Y colgaste. Y se me vino el mundo encima. Tenía ganas de
abrazarte, de huir contigo, de aferrarme a ti y golpearte con un beso. De
mirarte a los ojos. Corrí hasta tu casa. Nunca estuvo lejos, sólo a ti te
molestaba que no estuviera cuando querías. Abrí la puerta con mi llave,
esperando encontrarte, como siempre, de pie, en la ventana, fumando y
sonriendo. Pensé que estabas mejor, que por fin habías conseguido alegrarte. Y
pensé en que no debería haberme ido cuando te encontré. Dormida. Dormida, como
si no pasara nada. Dormida en nuestra cama.

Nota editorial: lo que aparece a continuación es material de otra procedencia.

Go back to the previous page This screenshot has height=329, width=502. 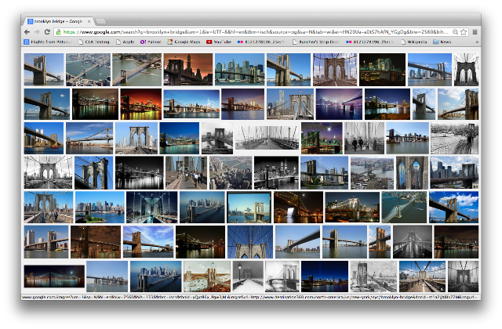[27, 32]
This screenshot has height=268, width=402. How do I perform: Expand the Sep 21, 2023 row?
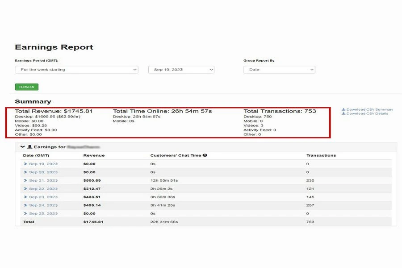click(25, 180)
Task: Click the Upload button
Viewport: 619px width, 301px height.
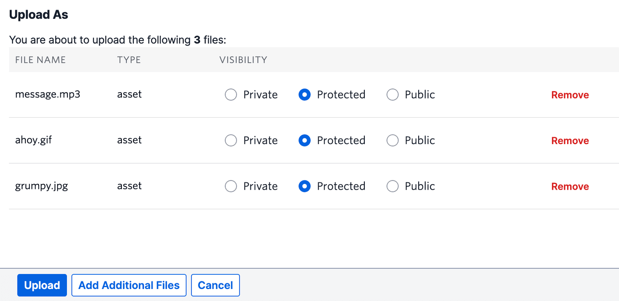Action: [41, 285]
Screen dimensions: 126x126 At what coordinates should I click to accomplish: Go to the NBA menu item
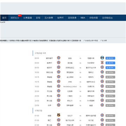click(x=83, y=18)
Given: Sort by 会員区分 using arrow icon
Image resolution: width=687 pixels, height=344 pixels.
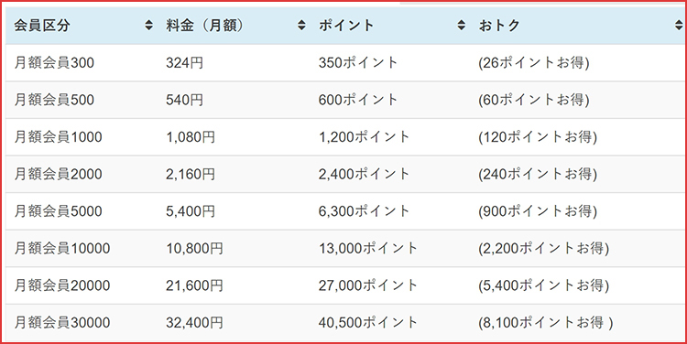Looking at the screenshot, I should pyautogui.click(x=149, y=26).
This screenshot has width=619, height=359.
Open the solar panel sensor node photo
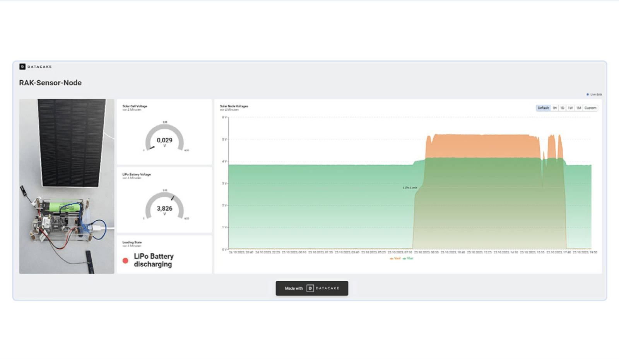click(x=67, y=186)
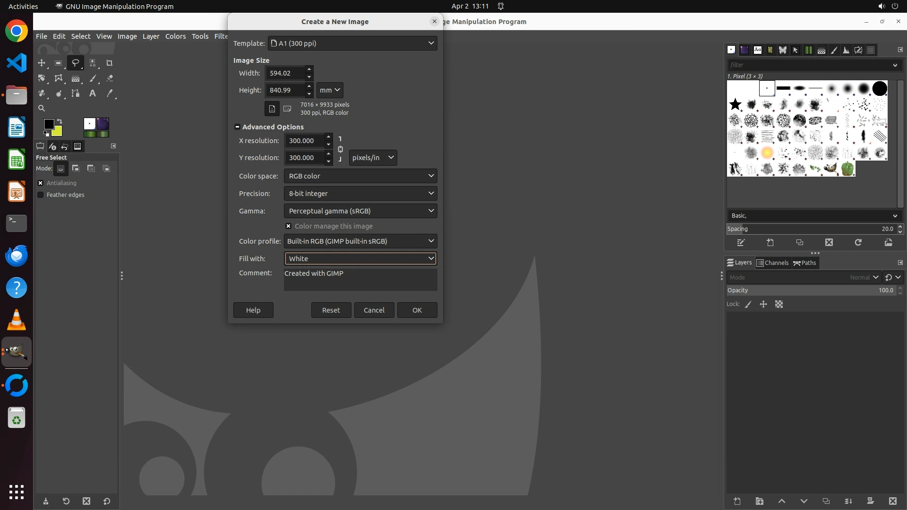907x510 pixels.
Task: Open the Template dropdown
Action: (352, 43)
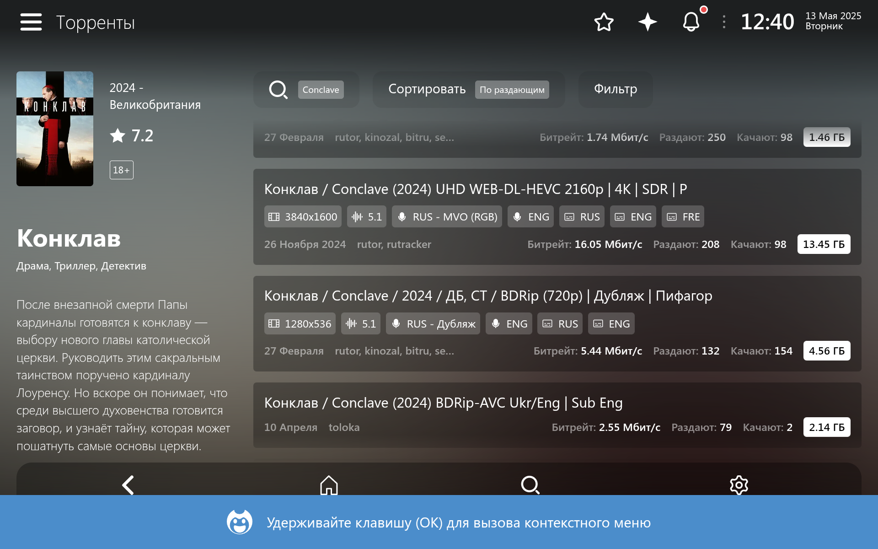Select the UHD WEB-DL-HEVC 2160p torrent
Screen dimensions: 878x549
pyautogui.click(x=476, y=189)
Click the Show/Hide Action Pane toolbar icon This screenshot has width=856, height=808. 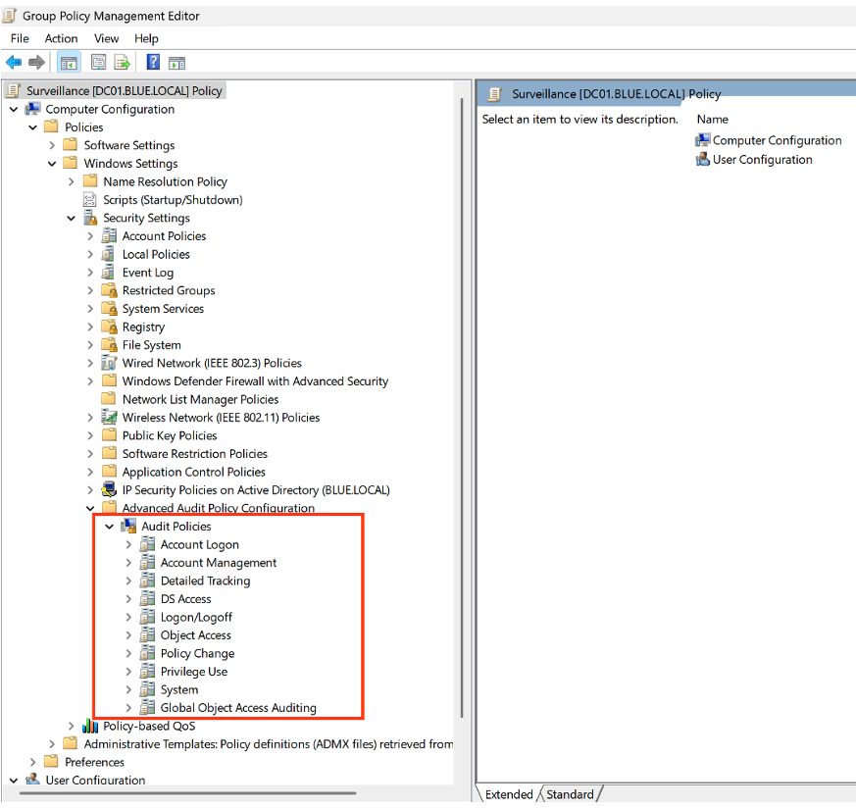(176, 63)
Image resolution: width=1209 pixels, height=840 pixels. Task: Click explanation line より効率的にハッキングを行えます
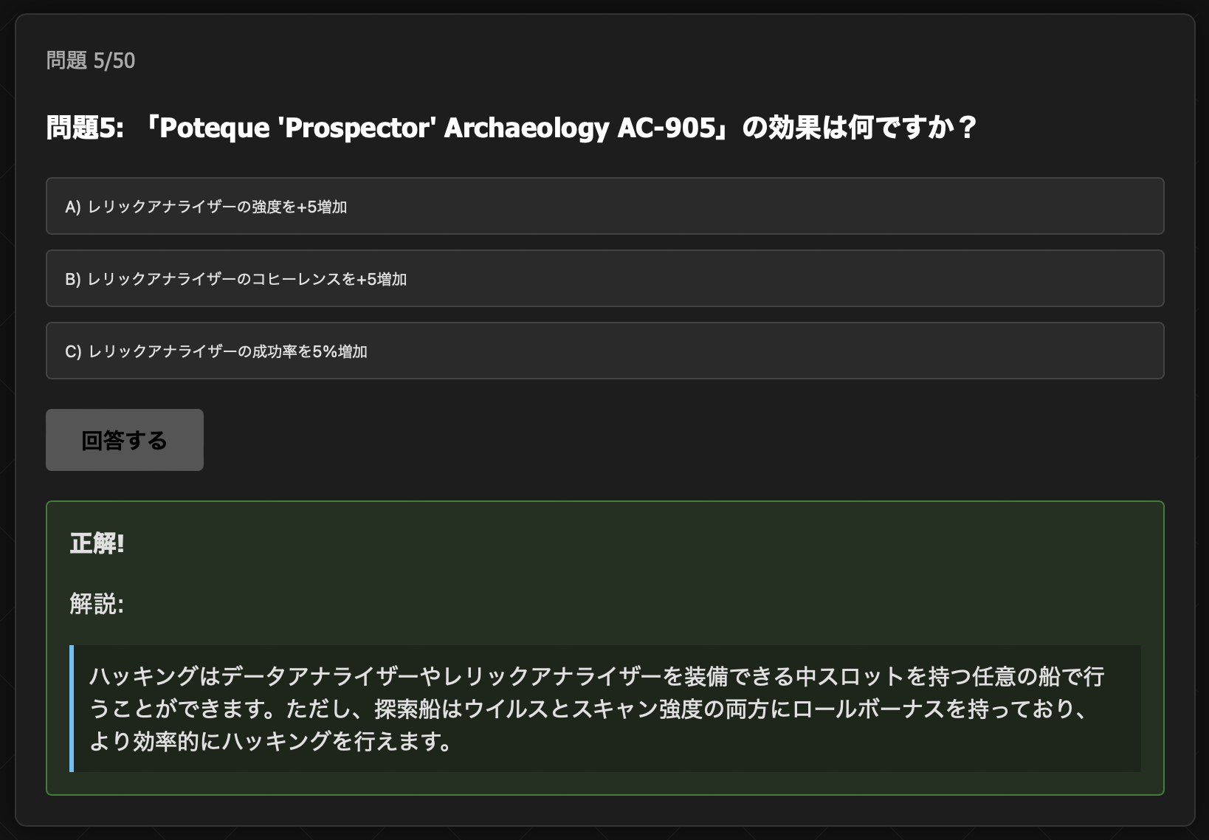270,741
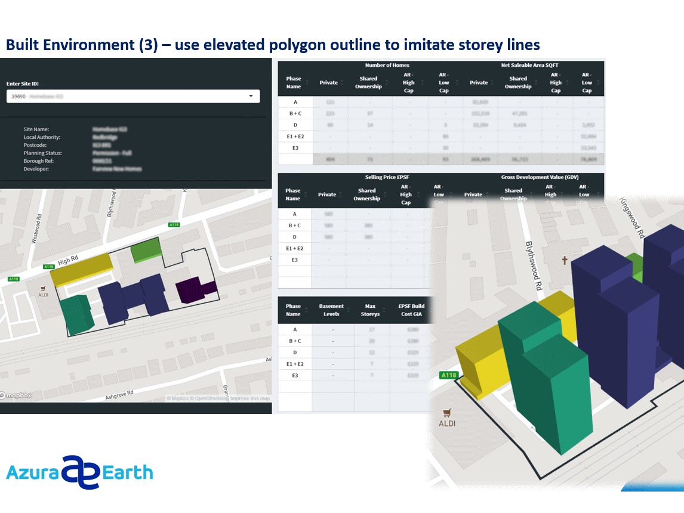Click A118 badge at top of Blythswood Rd
The image size is (684, 513).
tap(174, 225)
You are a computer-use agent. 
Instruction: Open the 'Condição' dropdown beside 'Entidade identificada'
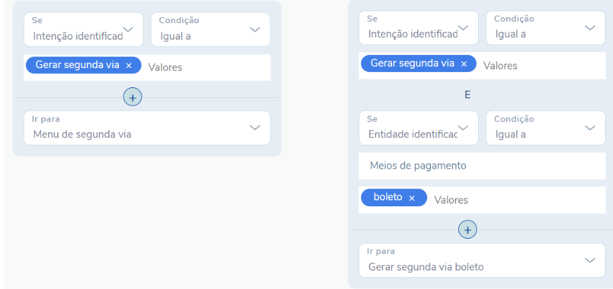pyautogui.click(x=546, y=128)
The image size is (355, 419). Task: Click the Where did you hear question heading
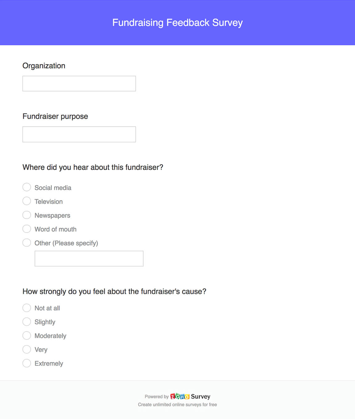click(93, 167)
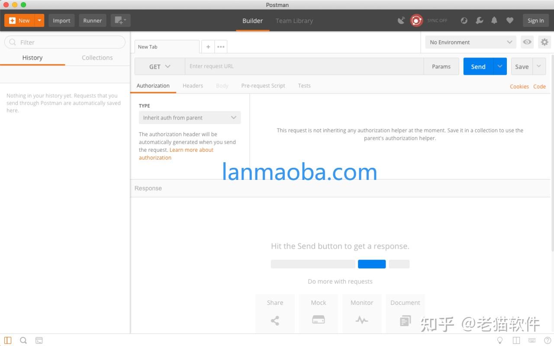The height and width of the screenshot is (346, 554).
Task: Click the search icon in the bottom bar
Action: pos(23,340)
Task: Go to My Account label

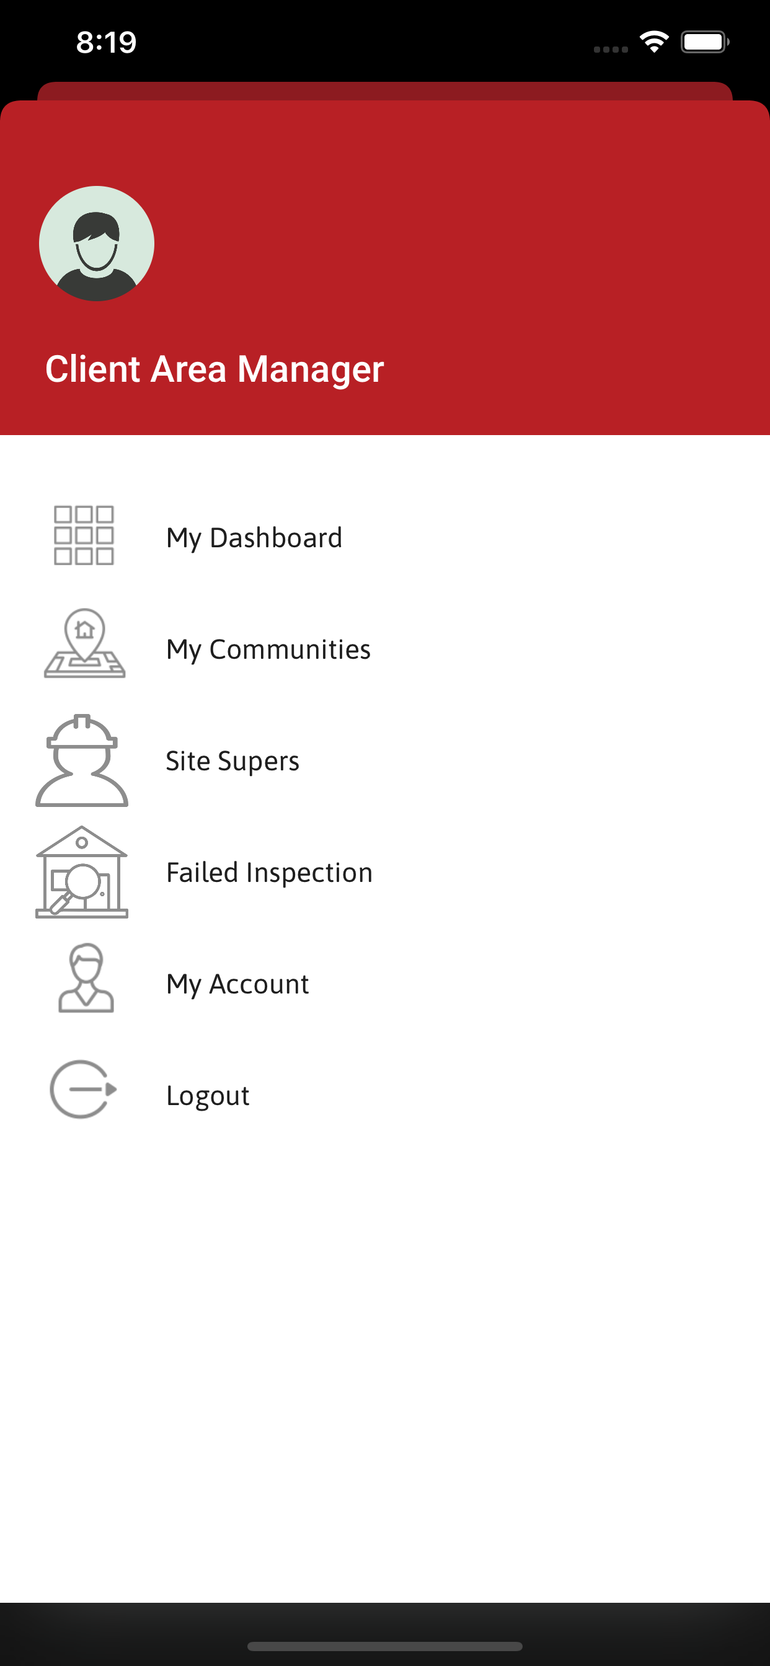Action: (x=237, y=984)

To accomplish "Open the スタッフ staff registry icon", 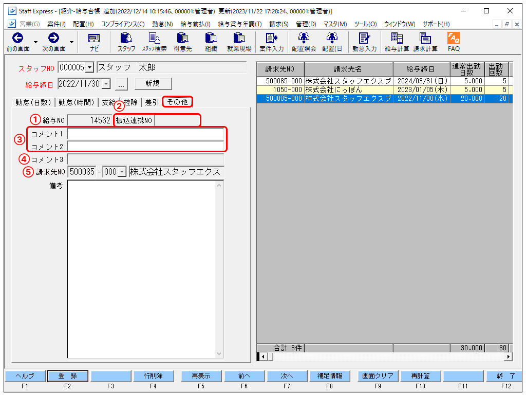I will 126,39.

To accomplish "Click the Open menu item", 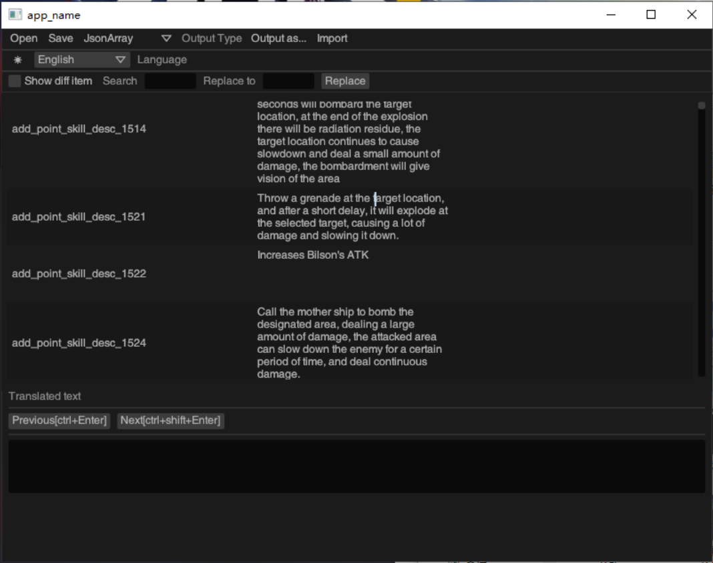I will coord(23,38).
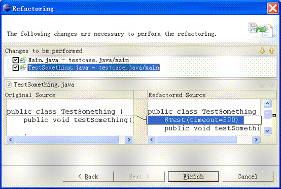Select next change down arrow icon
Screen dimensions: 281x189
point(262,51)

Me acerqué a ti, me acosté a tu lado. Te moví un poco para
intentar despertarte. No reaccionaste. Te toqué los dedos, fríos. La oscuridad
no ayudaba. Esta vez no ayudó. Te llamé. Encendí la luz y te miré. Me miré las
manos instintivamente. Me miré la ropa. No podía creer lo que pasaba ante mis
ojos. No podía creer que lo hubieras hecho así.
Vi la sangre sobre las sábanas. Sobre mi ropa. Sobre ti. Temblaba.
No supe hacer otra cosa más que ponerme a temblar. Y mírame aquí. Visitando el
mismo sitio donde te enterramos hace meses. Dejándote esta carta. Una vez más,
que espero que la leas. Y que no lo olvides. Estuve a tu lado, siempre.